PROMPT.
An exact copy of all the entries below is what this task needs.

RECORDS SHOWN.
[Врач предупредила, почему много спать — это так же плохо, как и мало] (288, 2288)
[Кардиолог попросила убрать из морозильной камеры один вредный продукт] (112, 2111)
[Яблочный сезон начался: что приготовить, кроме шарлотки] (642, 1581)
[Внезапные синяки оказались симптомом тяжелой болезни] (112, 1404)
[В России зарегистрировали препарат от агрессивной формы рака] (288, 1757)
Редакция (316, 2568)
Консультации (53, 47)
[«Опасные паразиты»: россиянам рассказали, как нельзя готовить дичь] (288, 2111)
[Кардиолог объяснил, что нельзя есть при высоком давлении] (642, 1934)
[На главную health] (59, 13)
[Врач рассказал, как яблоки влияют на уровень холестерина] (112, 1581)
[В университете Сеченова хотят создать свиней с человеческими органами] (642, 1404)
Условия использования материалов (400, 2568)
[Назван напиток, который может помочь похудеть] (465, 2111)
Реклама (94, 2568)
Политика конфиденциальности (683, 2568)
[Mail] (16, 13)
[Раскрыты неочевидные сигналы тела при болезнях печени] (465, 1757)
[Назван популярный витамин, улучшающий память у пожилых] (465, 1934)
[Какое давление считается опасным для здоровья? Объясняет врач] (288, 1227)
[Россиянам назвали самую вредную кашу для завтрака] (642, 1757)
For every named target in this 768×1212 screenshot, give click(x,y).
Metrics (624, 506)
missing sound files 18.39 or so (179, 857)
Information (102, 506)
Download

TASK RESPONSE.
[Врач предупредила, почему много спать — это так же плохо, как и мало] (288, 2288)
[Кардиолог попросила убрать из морозильной камеры один вредный продукт] (112, 2111)
[Яблочный сезон начался: что приготовить, кроме шарлотки] (642, 1581)
[Внезапные синяки оказались симптомом тяжелой болезни] (112, 1404)
[В России зарегистрировали препарат от агрессивной формы рака] (288, 1757)
Редакция (316, 2568)
Консультации (53, 47)
[«Опасные паразиты»: россиянам рассказали, как нельзя готовить дичь] (288, 2111)
[Кардиолог объяснил, что нельзя есть при высоком давлении] (642, 1934)
[На главную health] (59, 13)
[Врач рассказал, как яблоки влияют на уровень холестерина] (112, 1581)
[В университете Сеченова хотят создать свиней с человеческими органами] (642, 1404)
Условия использования материалов (400, 2568)
[Назван напиток, который может помочь похудеть] (465, 2111)
Реклама (94, 2568)
Политика конфиденциальности (683, 2568)
[Mail] (16, 13)
[Раскрыты неочевидные сигналы тела при болезнях печени] (465, 1757)
[Назван популярный витамин, улучшающий память у пожилых] (465, 1934)
[Какое давление считается опасным для здоровья? Объясняет врач] (288, 1227)
[Россиянам назвали самую вредную кашу для завтрака] (642, 1757)
For every named target in this 768×1212 screenshot, give click(x,y).
Metrics (624, 506)
missing sound files 18.39 or so (179, 857)
Information (102, 506)
Download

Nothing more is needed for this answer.